His mind drifted off in reverie as he idly glanced about his yard as the rain continued to fall. He looked over to the little red tool shed in the back that he built with his own hands. And to the makeshift grave that Mussolini was buried in. Yes, they named the cat Mussolini. People name their pets for all sorts of silly reasons. They had named the cat Mussolini, because there was a special on the History channel at the time; and Benito Mussolini was wearing this black fuzzy hat with a stripe in it, and well they had brought the cat home from B.A.R.K.S animal shelter... and to make a long story short, the cat had a similar white stripe on his black furry head and he looked like Benito Mussolini. He would even prowl slowly around the house like a fascist dictator surveying his territory.
Well, the cat had lived almost 10 years. But the problem with cats is that they're like little gangsters. They gamble with their 9 lives every time they cross the street; and it's just a matter of time before they roll a 'snake eyes', or the roulette wheel lands on 17 black and a car comes along causing the inevitable. And that's what happened to Mussolini. They found him on the neighbor's yard stiff as a board. His little green eyes were popped right out of his head. So Bill placed him in a garbage bag and they had a little burial service for the cat; he was buried next to the Gardenias which Eleanor watered and cared for daily. This was two months ago.

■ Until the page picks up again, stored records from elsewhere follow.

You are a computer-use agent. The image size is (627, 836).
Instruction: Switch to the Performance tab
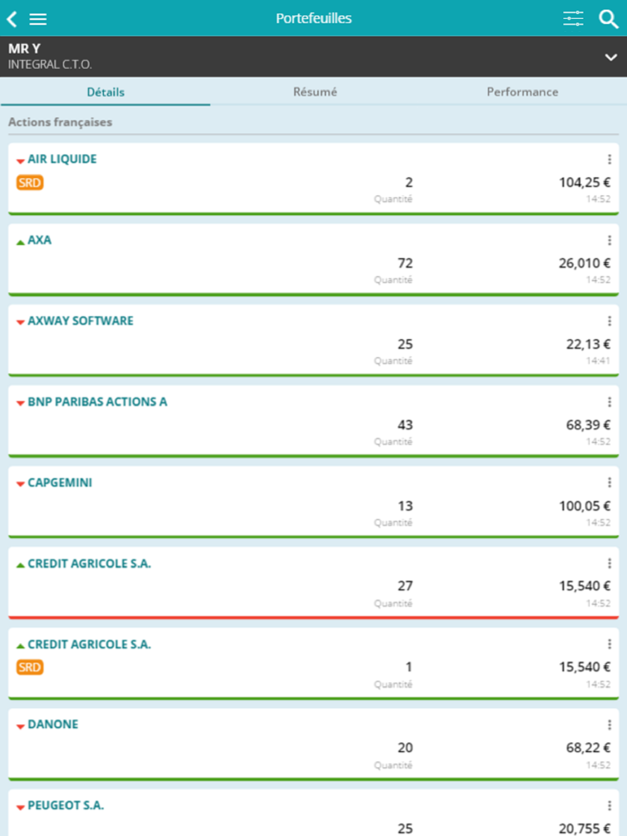pos(522,92)
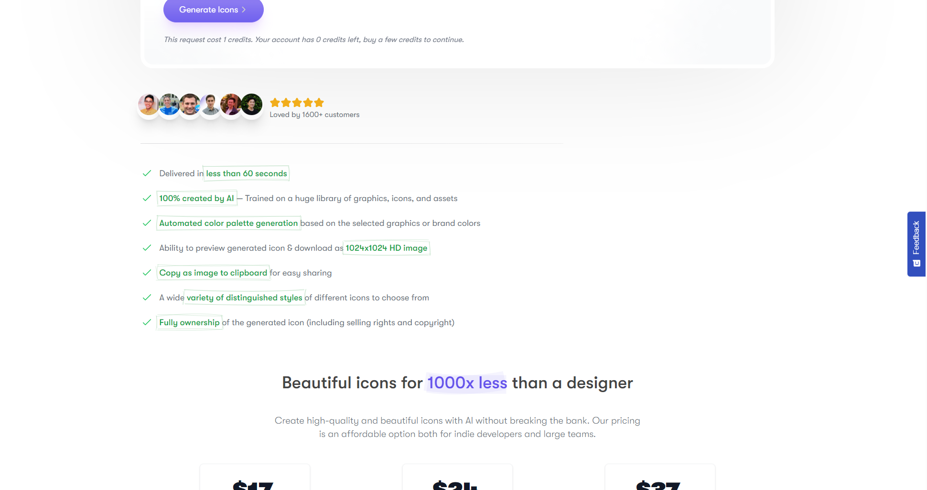Click the checkmark beside Automated color palette generation
The height and width of the screenshot is (490, 927).
147,223
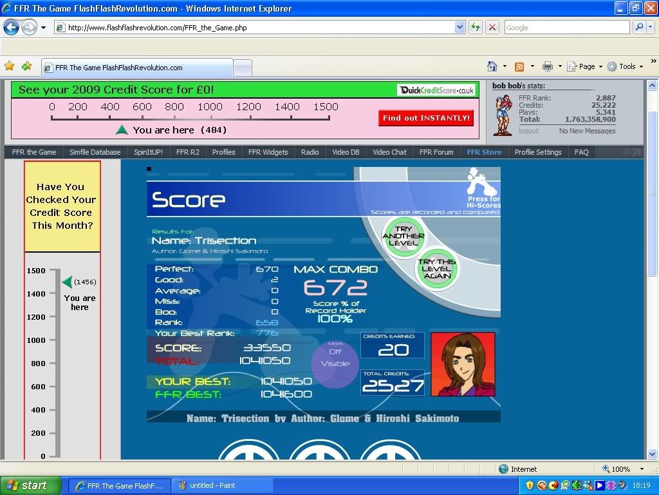Open the Simfile Database nav tab
The height and width of the screenshot is (495, 659).
coord(95,152)
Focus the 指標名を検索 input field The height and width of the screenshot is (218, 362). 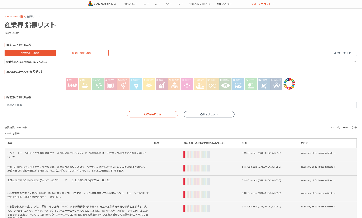click(x=180, y=105)
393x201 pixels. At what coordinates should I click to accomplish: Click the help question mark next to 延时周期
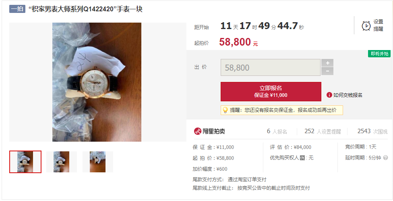pyautogui.click(x=385, y=158)
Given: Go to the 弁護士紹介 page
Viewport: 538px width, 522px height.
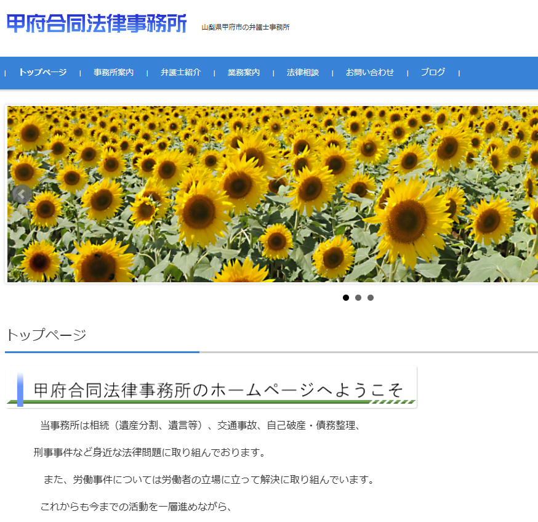Looking at the screenshot, I should click(x=180, y=73).
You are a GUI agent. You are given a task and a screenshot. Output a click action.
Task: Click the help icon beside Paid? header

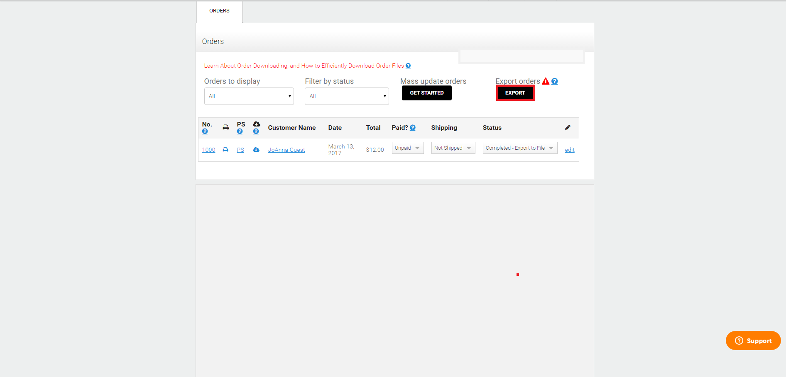pos(413,128)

Now, tonight, Bill was standing there with an L&M 100 (the cheapo smokes) hanging out of his mouth like Dan Aykroyd in the movie Ghostbusters, as he watched mesmerized; the security lights on the side of the shed flashed on like a spotlight due to movement. The saturated ground he had buried the family cat in began to bulge and ripple. The cat's head (now looking much more like Mussolini in his current state), popped up out of the mud. He began rustling about; bill could actually hear the crackling of what was left of the garbage bag the cat was placed in.
"What in the shit...no fucking way." Bill said to himself. It was unbelievable.
"Eleanor! Get out here! You have to see this!" Bill yelled from outside.
"What is it this time, dear?"
Bill ran back into the house, cigarette still hanging from his mouth. He found Eleanor in the kitchen, grabbed her by the arm, practically dragging her outside.
"Look, do you see that? Am I going crazy?"
"Oh my God, Bill! Is that...Musty?" She couldn't bear calling him Mussolini, she felt the name was absurd. What would the neighbor's think if she called 'Here, Mussolini! Get in the house, you naughty dictator!'
The cat was now out of the hole. It was a slim, grotesque wreck of bone and fur; his skull was exposed. And now the cat was shaking itself off in the rain, and slowly making his way across the backyard to the porch.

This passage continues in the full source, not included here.